On 9/21/14 6:00 AM, James Graham wrote:
In the longer term, one might hope that bugfixes will produce new
testcases that could be upstreamed, and Servo might need a proper
testsuite to achieve interoperability. Having said that, Servo has so
far not produced a significant number of tests, which has been a little
surprising as they have been implementing some of the core pieces of the
platform which are indeed under-tested. I suspect this is because the
skills, interests and goals of the team are around producing code rather
than tests.
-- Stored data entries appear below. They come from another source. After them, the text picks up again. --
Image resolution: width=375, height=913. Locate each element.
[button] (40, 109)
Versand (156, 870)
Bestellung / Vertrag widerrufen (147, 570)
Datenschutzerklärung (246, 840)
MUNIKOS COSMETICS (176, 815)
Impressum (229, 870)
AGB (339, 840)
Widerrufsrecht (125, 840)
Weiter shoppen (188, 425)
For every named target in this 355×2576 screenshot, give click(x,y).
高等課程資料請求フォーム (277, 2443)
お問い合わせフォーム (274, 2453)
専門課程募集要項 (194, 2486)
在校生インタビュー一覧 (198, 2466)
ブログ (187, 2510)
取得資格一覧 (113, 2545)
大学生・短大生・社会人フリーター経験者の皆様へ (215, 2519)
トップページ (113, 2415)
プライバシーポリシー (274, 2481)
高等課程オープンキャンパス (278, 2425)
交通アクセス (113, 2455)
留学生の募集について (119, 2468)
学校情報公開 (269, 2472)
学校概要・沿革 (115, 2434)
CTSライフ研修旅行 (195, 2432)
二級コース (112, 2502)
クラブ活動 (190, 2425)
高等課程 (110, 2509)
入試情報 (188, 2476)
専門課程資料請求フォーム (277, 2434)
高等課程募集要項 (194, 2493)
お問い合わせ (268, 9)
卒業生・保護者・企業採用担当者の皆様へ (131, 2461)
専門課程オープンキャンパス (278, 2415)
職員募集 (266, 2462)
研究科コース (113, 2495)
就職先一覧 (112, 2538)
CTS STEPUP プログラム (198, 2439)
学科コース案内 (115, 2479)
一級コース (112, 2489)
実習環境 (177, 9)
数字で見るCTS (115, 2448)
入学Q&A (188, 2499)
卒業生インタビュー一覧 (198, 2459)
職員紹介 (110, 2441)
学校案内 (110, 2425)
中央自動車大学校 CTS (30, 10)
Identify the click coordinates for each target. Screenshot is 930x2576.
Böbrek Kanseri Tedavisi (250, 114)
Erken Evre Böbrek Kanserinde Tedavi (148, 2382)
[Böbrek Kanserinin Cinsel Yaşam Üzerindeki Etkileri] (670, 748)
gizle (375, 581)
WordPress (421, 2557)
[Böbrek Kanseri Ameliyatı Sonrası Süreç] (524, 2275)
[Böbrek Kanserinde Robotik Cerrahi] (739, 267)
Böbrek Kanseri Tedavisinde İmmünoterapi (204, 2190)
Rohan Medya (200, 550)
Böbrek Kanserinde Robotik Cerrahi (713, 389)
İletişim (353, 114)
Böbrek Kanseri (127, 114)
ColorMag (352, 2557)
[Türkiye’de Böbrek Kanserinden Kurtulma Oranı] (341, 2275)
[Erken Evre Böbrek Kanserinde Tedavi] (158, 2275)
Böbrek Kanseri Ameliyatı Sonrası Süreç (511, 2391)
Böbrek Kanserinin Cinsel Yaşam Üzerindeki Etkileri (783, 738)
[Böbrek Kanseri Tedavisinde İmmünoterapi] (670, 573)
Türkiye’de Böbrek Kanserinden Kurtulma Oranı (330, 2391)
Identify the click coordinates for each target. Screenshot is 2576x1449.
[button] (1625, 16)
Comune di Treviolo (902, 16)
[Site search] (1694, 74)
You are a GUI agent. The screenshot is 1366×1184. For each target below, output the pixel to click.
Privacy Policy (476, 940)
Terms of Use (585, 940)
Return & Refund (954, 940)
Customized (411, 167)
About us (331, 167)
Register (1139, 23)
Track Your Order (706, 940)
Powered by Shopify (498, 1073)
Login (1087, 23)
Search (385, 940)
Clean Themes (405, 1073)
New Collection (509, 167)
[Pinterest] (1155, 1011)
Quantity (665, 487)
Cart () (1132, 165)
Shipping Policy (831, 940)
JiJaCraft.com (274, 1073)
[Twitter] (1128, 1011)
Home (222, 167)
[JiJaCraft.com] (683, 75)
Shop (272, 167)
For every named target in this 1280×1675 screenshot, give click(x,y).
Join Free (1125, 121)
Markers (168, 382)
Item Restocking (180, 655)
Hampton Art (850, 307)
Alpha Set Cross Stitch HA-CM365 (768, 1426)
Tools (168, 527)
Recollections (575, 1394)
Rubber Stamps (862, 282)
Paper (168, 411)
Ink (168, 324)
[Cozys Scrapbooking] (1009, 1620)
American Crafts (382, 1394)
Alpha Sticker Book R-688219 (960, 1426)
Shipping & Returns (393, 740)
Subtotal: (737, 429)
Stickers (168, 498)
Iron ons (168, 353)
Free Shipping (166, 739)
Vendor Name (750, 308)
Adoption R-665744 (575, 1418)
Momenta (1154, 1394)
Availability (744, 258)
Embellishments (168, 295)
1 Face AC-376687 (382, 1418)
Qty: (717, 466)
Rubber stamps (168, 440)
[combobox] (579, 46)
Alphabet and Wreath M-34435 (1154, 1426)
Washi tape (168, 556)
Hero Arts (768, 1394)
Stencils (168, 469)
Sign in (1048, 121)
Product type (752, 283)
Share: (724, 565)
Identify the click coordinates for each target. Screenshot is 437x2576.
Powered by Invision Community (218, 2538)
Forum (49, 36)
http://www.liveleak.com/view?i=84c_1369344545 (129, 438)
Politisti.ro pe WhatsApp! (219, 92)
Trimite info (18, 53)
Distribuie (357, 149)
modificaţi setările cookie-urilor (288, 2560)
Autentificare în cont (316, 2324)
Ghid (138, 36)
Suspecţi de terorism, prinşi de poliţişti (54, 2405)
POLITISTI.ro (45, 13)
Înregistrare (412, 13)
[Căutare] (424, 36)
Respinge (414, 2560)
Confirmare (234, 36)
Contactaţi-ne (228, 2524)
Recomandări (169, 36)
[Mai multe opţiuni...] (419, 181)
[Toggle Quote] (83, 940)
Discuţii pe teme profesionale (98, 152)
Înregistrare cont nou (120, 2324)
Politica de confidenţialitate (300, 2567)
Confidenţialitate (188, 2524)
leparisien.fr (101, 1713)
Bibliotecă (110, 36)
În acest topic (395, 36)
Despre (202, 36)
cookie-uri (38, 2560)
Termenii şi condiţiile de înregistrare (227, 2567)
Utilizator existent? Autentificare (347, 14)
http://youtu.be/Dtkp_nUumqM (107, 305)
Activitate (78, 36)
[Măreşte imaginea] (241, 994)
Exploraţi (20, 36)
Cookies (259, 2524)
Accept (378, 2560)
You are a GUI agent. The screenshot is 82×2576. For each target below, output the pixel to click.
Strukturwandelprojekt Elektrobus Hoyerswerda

For people making small contributions it would also be
rather off-putting to be told "no you can't land this fix that makes
Wikipedia look better without a comprehensive testsuite for the relevant
feature". However if we as an organisation really care about testing
core platform features which already have an implementation in gecko,
one way to achieve that would be to give someone working on Servo the
explicit job of creating testsuites for the big-ticket features they
implement as they implement them.

We land simple reftests whenever we fix bugs in Servo in order to prevent regressions. Our big-ticket items tend to be tested by comprehensive reftests that test many things at the same time (e.g. the border test).

On the Servo team we don't have the manpower to dedicate one member to writing comprehensive test suites. Our research goals are oriented toward proving that parallel layout works on the Web, which means, at this time, showing that real, popular Web sites look correct and demonstrate parallel speedups. Standards work, including writing test suites, is useful, but has to be secondary to proving the viability of the project.